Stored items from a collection
==================================================
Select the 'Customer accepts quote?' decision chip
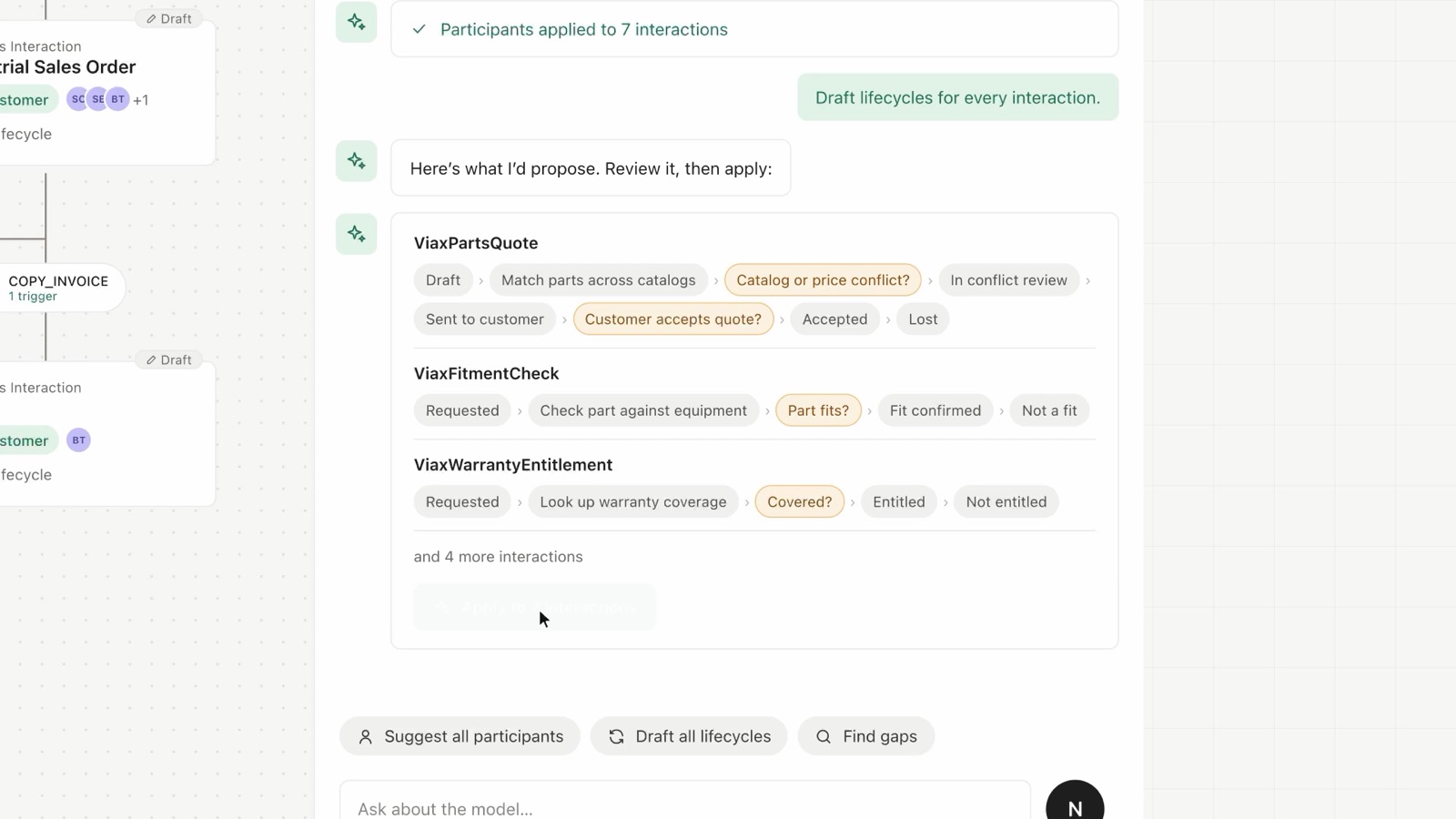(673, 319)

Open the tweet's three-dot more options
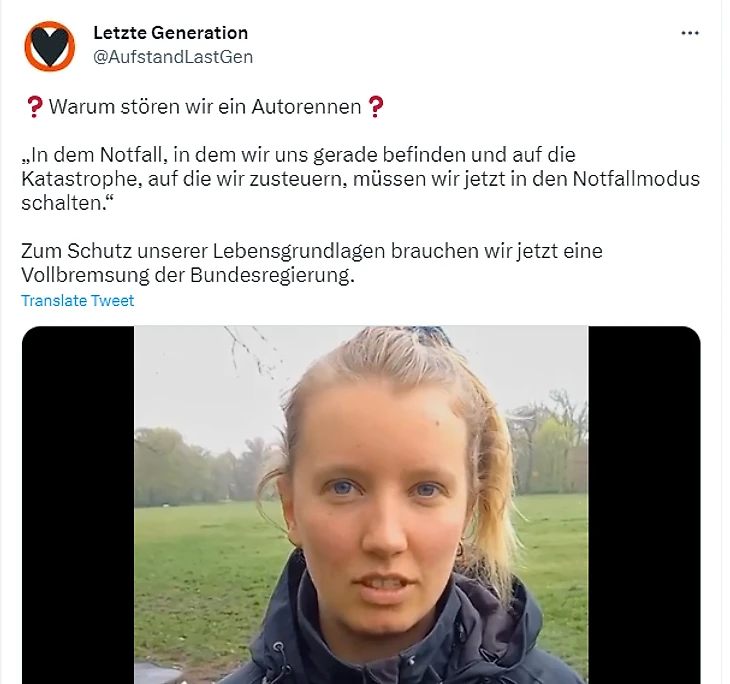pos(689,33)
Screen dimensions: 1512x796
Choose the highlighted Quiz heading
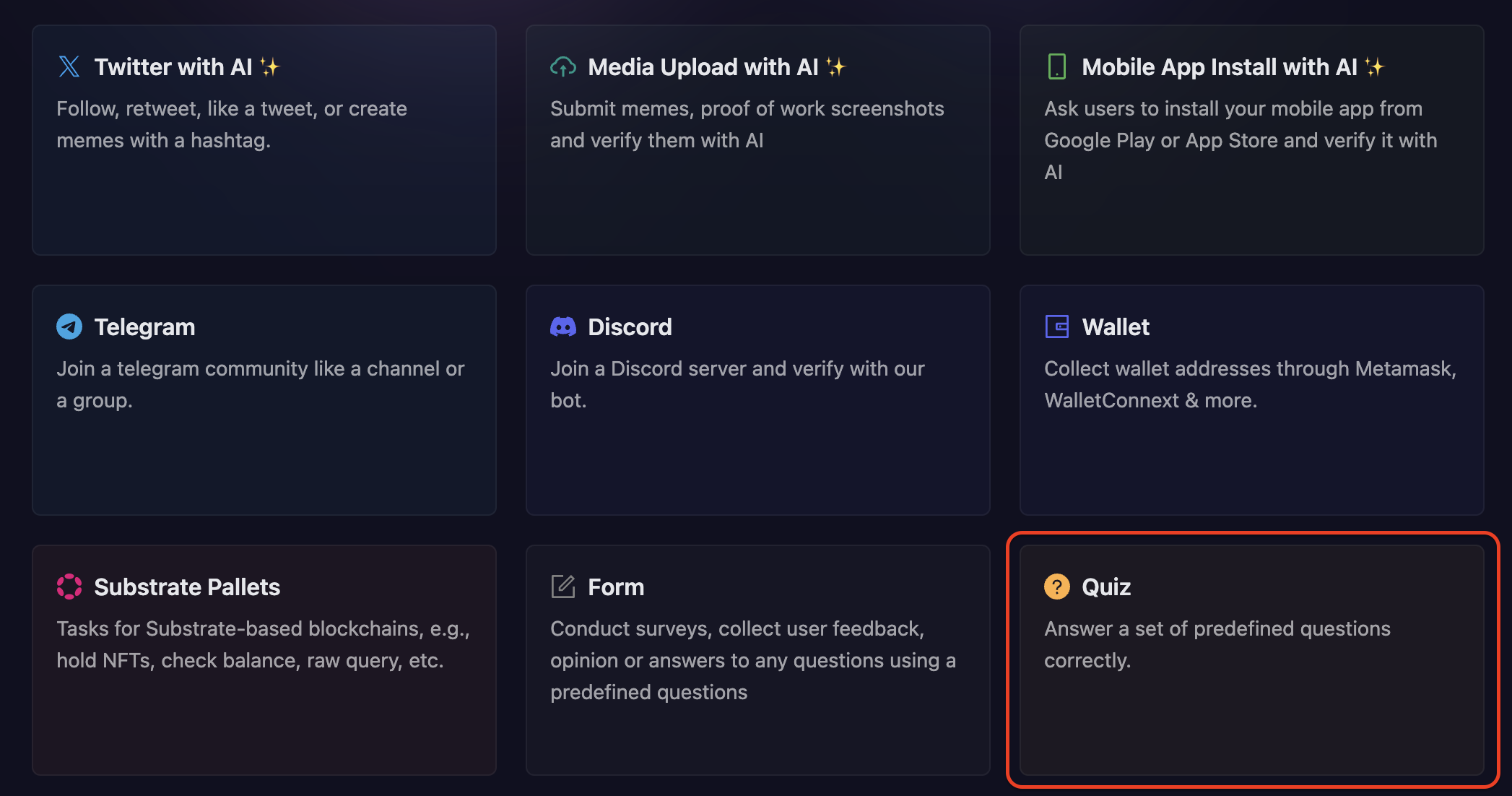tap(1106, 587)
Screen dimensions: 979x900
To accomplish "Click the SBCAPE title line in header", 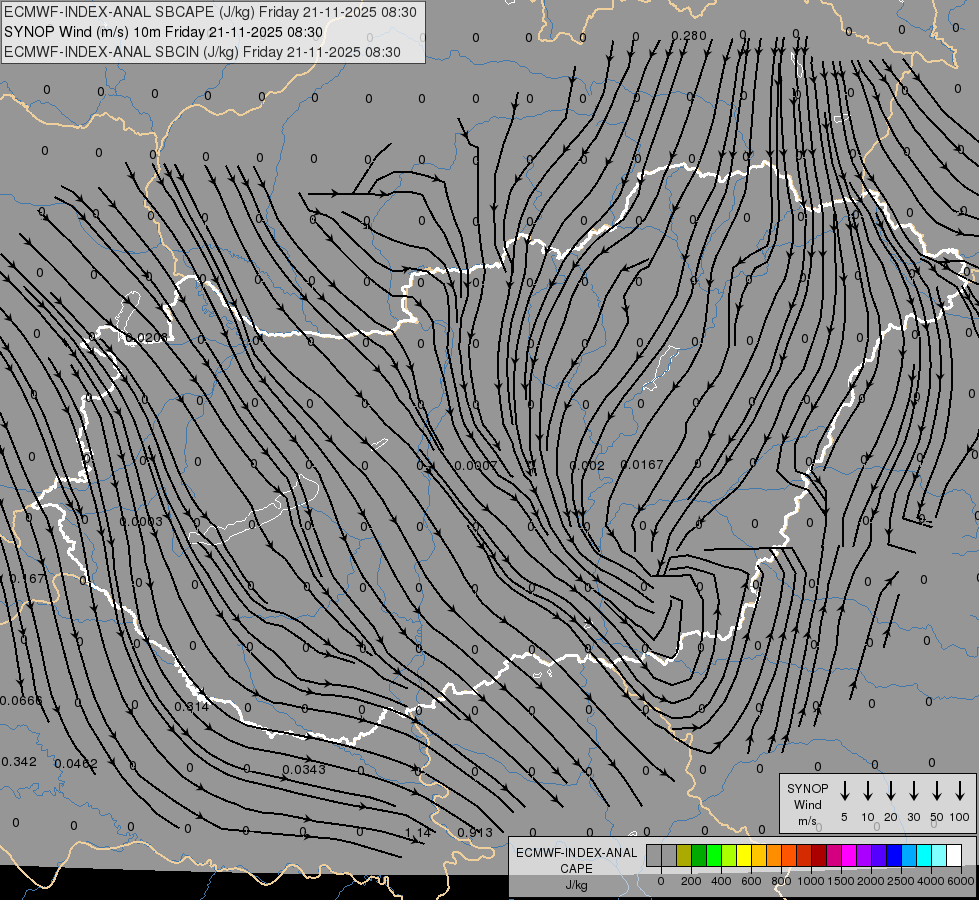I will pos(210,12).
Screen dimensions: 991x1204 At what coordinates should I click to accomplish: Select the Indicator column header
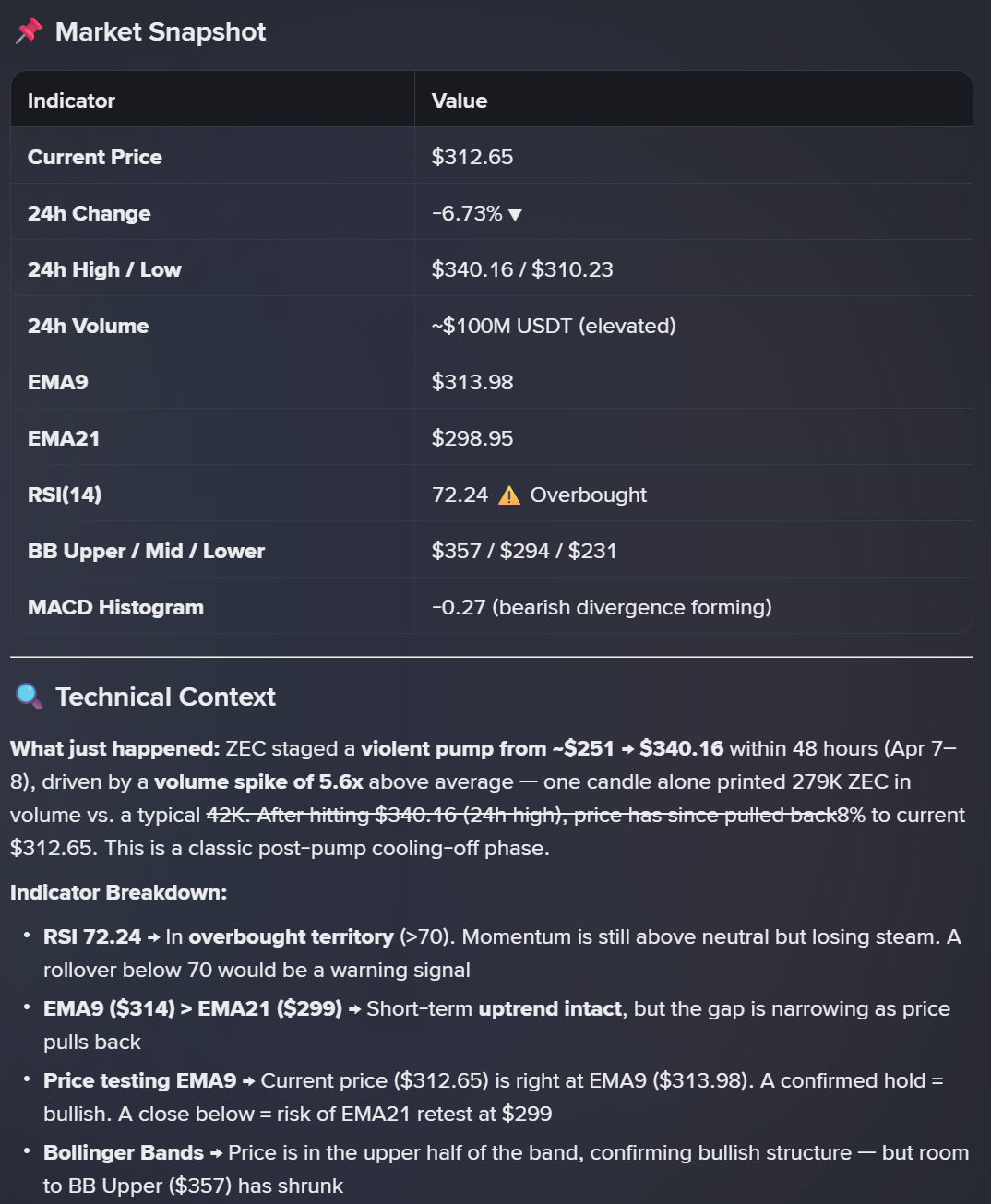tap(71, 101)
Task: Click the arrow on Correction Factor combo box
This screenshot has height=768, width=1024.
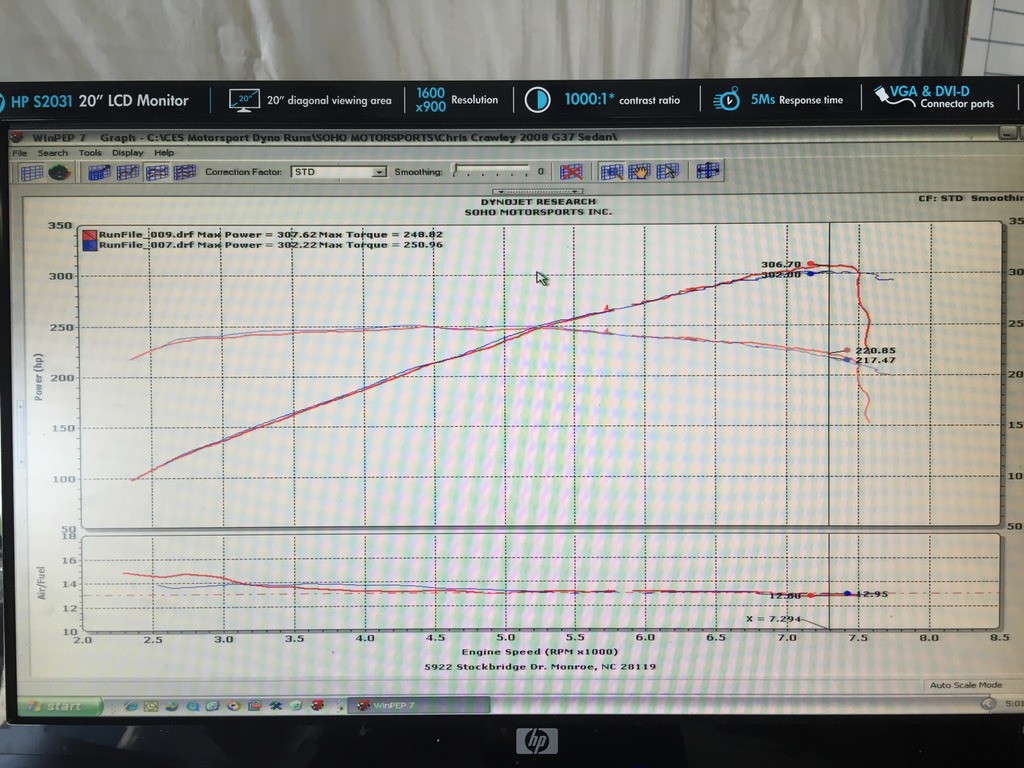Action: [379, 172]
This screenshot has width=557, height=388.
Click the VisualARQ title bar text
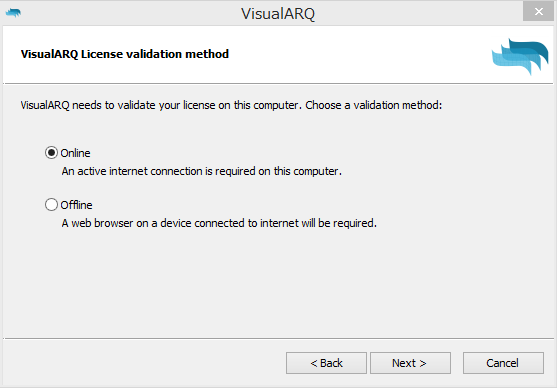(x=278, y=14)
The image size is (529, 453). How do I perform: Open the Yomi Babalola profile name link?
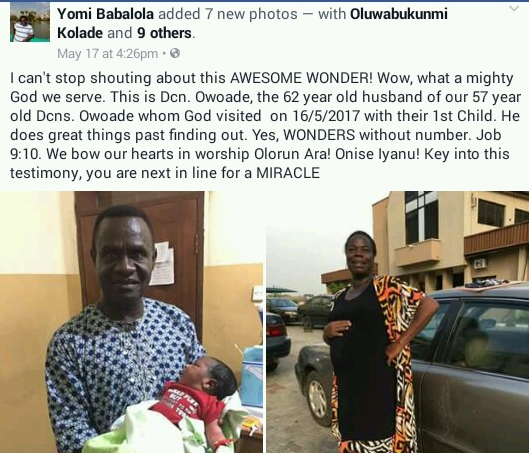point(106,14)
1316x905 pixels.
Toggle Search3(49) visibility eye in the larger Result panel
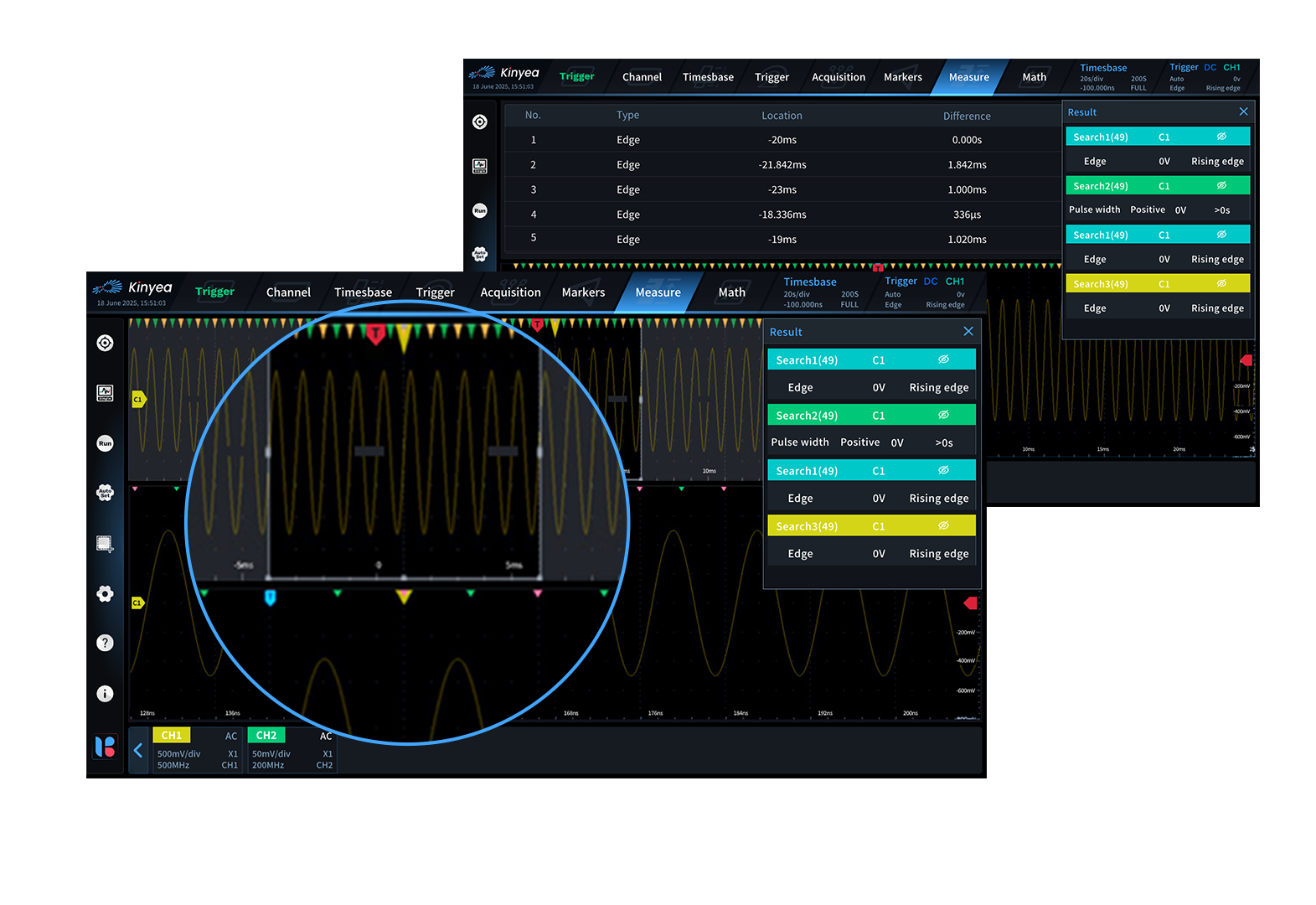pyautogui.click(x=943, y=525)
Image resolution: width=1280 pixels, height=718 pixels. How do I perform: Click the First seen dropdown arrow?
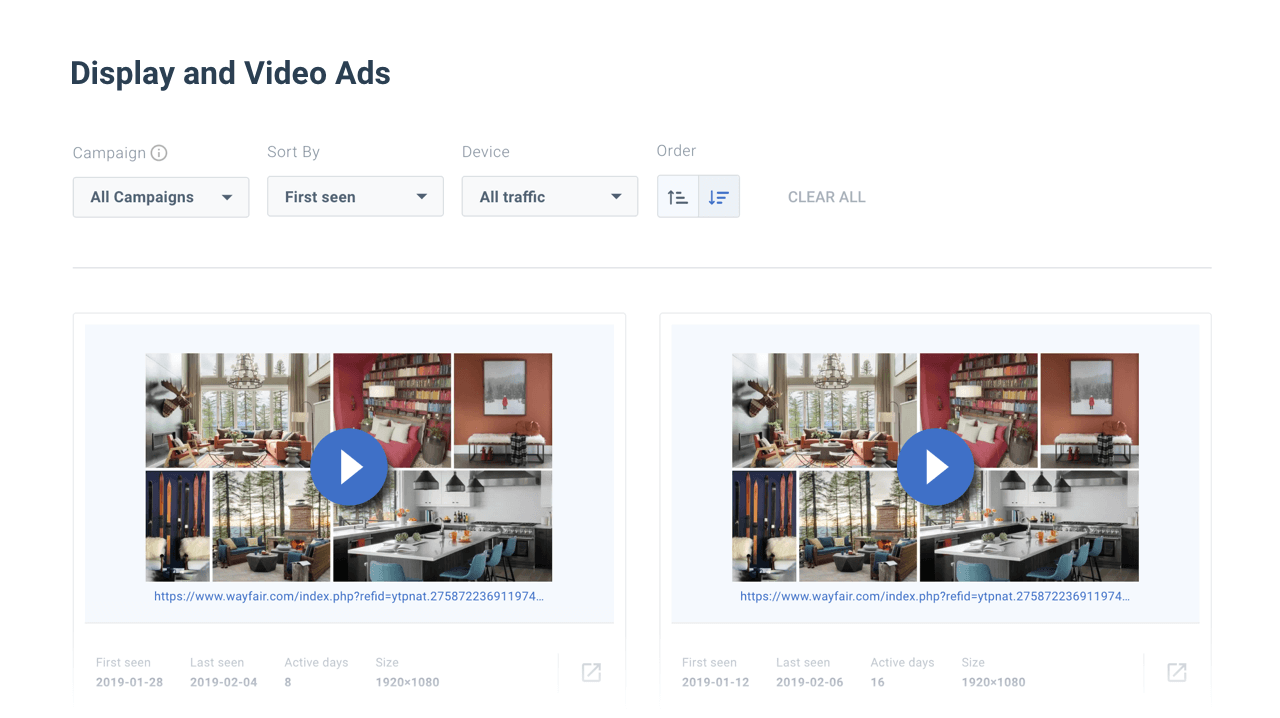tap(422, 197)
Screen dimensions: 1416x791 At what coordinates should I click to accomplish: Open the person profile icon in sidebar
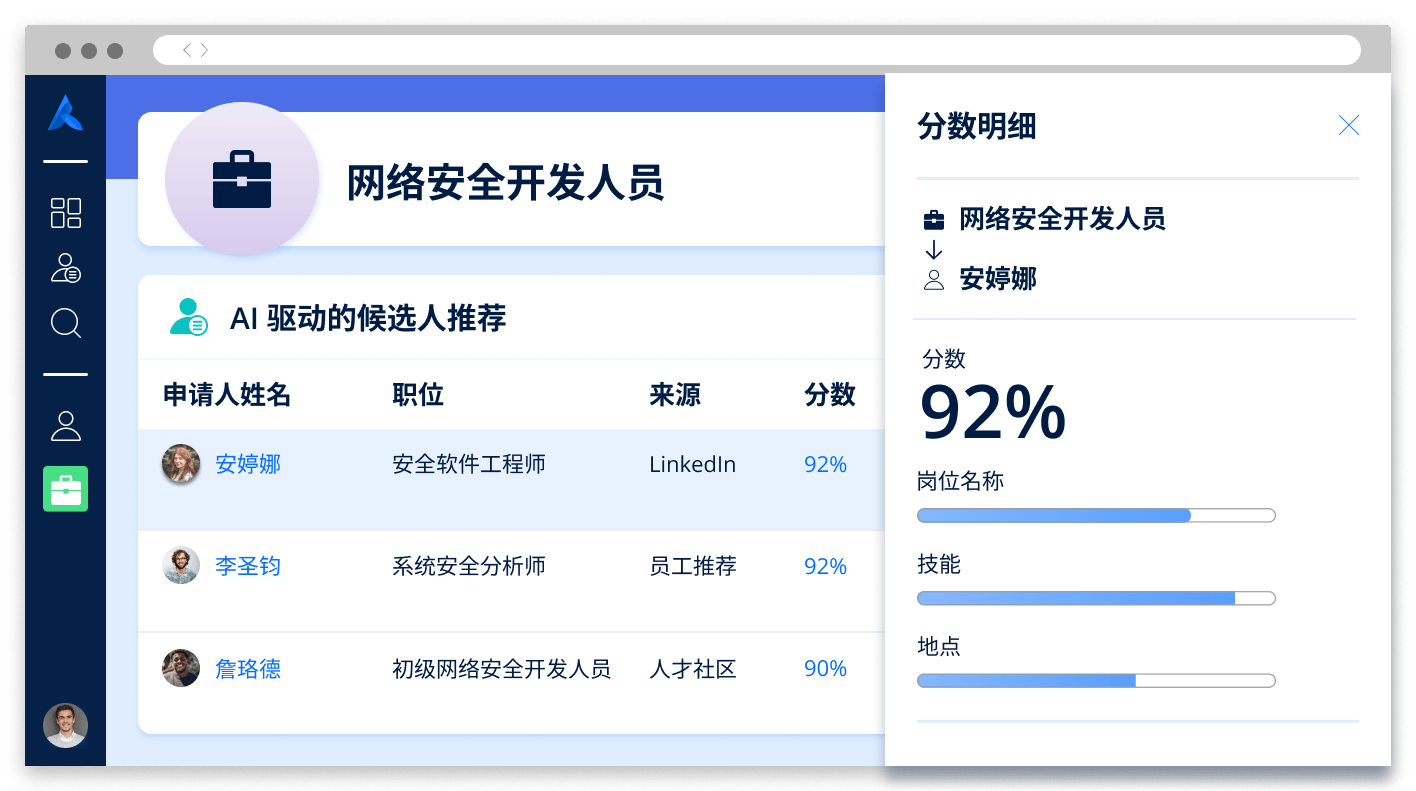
==================================================
INSTRUCTIONS TO FOLLOW: Starting at the line that contains "This screenshot has height=768, width=1024.", output every line through the end of the data, both ends included, and nothing else; pictures stay out.

ANSWER TO THE EXERCISE:
This screenshot has height=768, width=1024.
Action: [379, 172]
This screenshot has width=557, height=388.
Click the VisualARQ title bar text
(x=278, y=14)
The image size is (529, 453). How do I perform: Open the Yomi Babalola profile name link?
point(106,14)
1316x905 pixels.
Toggle Search3(49) visibility eye in the larger Result panel
pyautogui.click(x=943, y=525)
Image resolution: width=1280 pixels, height=718 pixels. How do I perform: Click the First seen dropdown arrow?
tap(422, 197)
Screen dimensions: 1416x791 At what coordinates should I click to accomplish: Open the person profile icon in sidebar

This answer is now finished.